Setup and understanding training/scoring datasets (10 minutes)
- Setting up a functional working environment
- The RapidMiner interface
Linear regression: How much lettuce should I order for next week? (25 minutes)
- Predicting numeric outcomes based on historical data
- Example: Predicting how much lettuce we should order for a given week at a grocery store produce department, based on past weeks’ sales and spoilage data
Logistic regression: Should I loan you money? (25 minutes)
- Predicting a binary outcome (yes or no, up or down, pass or fail)
- Example: Attempting to determine whether or not a loan applicant represents a good risk or a bad one for a credit union
- Bonus: Determining how reliable each of our predictions were
Break (10 minutes)
Naïve Bayes: Are you gold, silver, or bronze? (25 minutes)
- Using existing data about customer value (repeat customers, high-yield customers, high-maintenance customers, etc.) to determine the category of new consumers
- Example: Anticipating a customer’s category, allowing you to more appropriately allocate (or de-allocate) resources to better care for them
Neural networks: To ship or not to ship? (25 minutes)

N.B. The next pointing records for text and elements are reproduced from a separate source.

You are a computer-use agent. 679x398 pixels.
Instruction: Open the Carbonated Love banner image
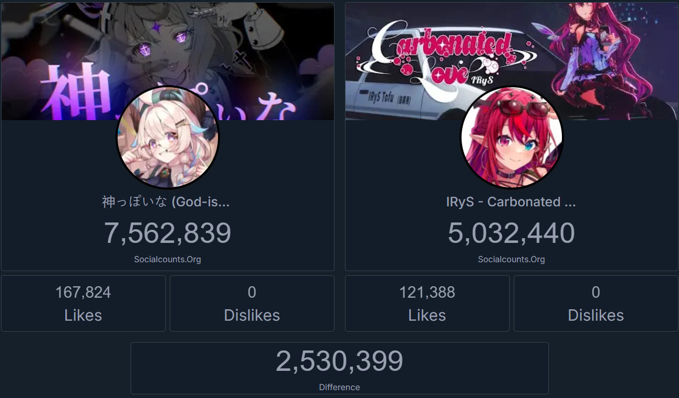512,62
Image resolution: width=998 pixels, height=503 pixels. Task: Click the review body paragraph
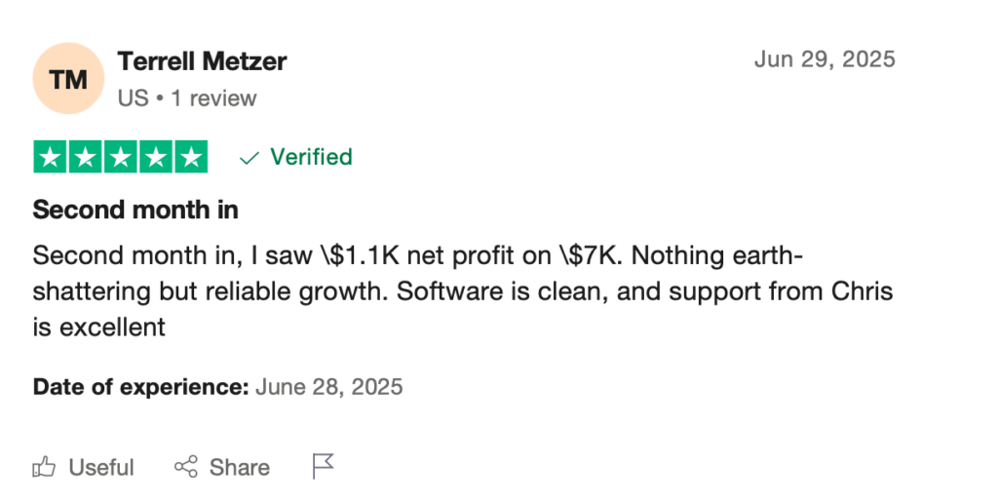pyautogui.click(x=463, y=290)
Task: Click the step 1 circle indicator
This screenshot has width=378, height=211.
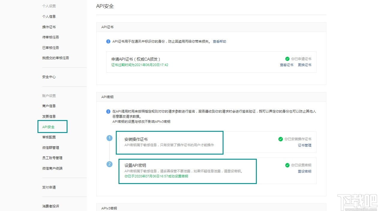Action: coord(109,138)
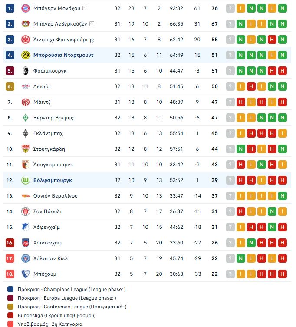
Task: Click the gold position 6 badge
Action: (x=10, y=86)
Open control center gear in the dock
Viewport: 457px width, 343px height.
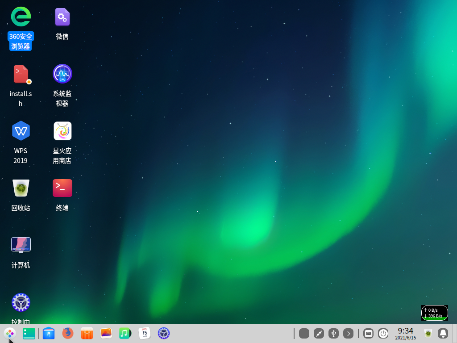click(x=164, y=333)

- Using neural networks and a dataset of product testing outcomes to predict the primary points of failure for a company’s product
- Example: Predicting points of failure to decide whether or not a product is ready to ship, protecting a company from lost revenue, potential liability, and a decrease in brand confidence in the event of a product failure
Break (10 minutes)
Decision trees: How risky is it to sell you insurance? (25 minutes)

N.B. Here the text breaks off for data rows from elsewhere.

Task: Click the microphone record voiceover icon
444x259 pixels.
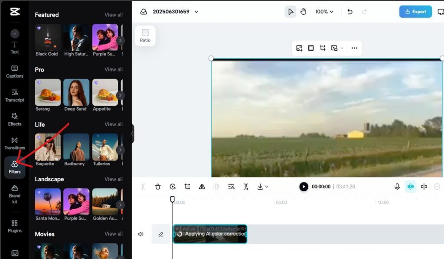Action: [397, 187]
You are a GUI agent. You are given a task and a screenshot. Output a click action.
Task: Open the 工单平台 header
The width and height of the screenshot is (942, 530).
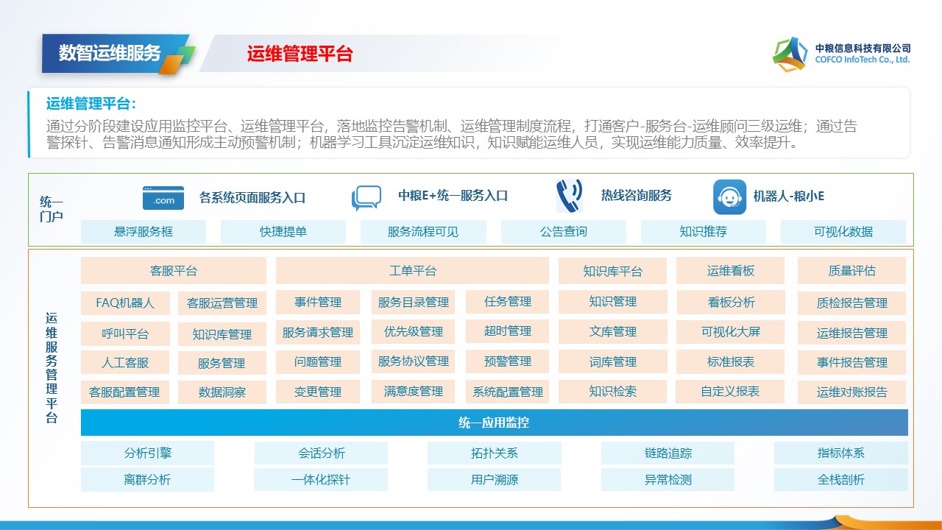pos(412,271)
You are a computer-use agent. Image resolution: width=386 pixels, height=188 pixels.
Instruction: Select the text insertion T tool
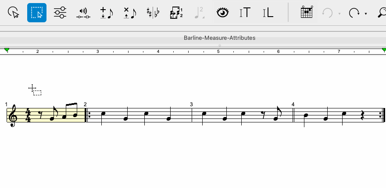[x=245, y=13]
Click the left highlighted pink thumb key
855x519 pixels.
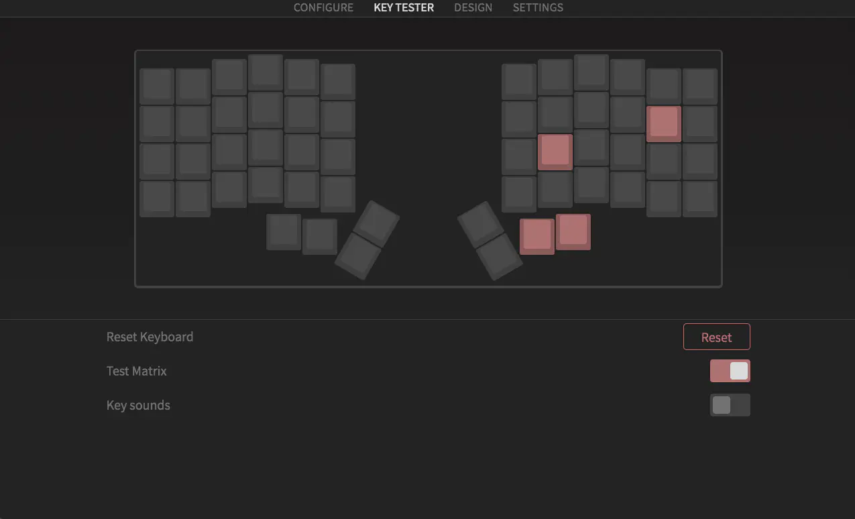(536, 236)
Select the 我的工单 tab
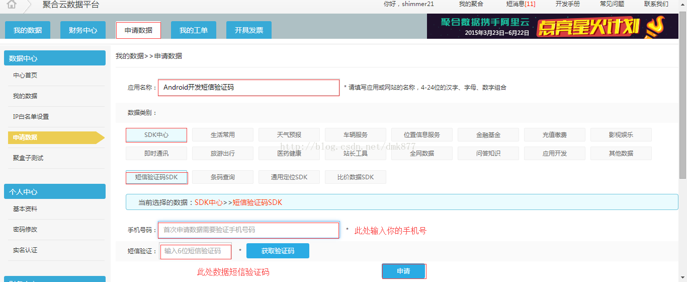 pyautogui.click(x=194, y=30)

- Determining how and when prospective clients shift from one risk group to another
- Example: Deciding what premium to charge a prospective insurance buyer so that the company brings in more money in premium payments than it pays out in claims
Text analysis: Are you mad enough to leave me? (25 minutes)
- Extracting meaning from large amounts of written communication
- Example: Analyzing customer complaints to determine larger trends, in the process learning what the company can do to proactively anticipate customer needs and address them before any complaints are even lodged
Q&A(30 minutes)
Your Instructor
Dr. Matthew North
Matthew Northis a professor of information systems at Utah Valley University with expertise in analytics and database systems. Previously, Matthew was a software engineer and risk analyst at eBay, where he created automated fraud detection and prevention programs using predictive modeling for risk categorization, and a consultant to private enterprises, nonprofits, and government organizations. He has lectured at universities in Europe, South America, Asia, and the United States and completed a Fulbright appointment at Universidad Tecnológica Nacional in Santa Fe, Argentina, where he taught data mining and analytics for fraud prevention. Matthew is the author of two books, including Data Mining for the Masses (now in the second edition), and numerous professional, academic, and popular publications. In addition to teaching with RapidMiner, Matthew has worked with R, SAS, and Weka.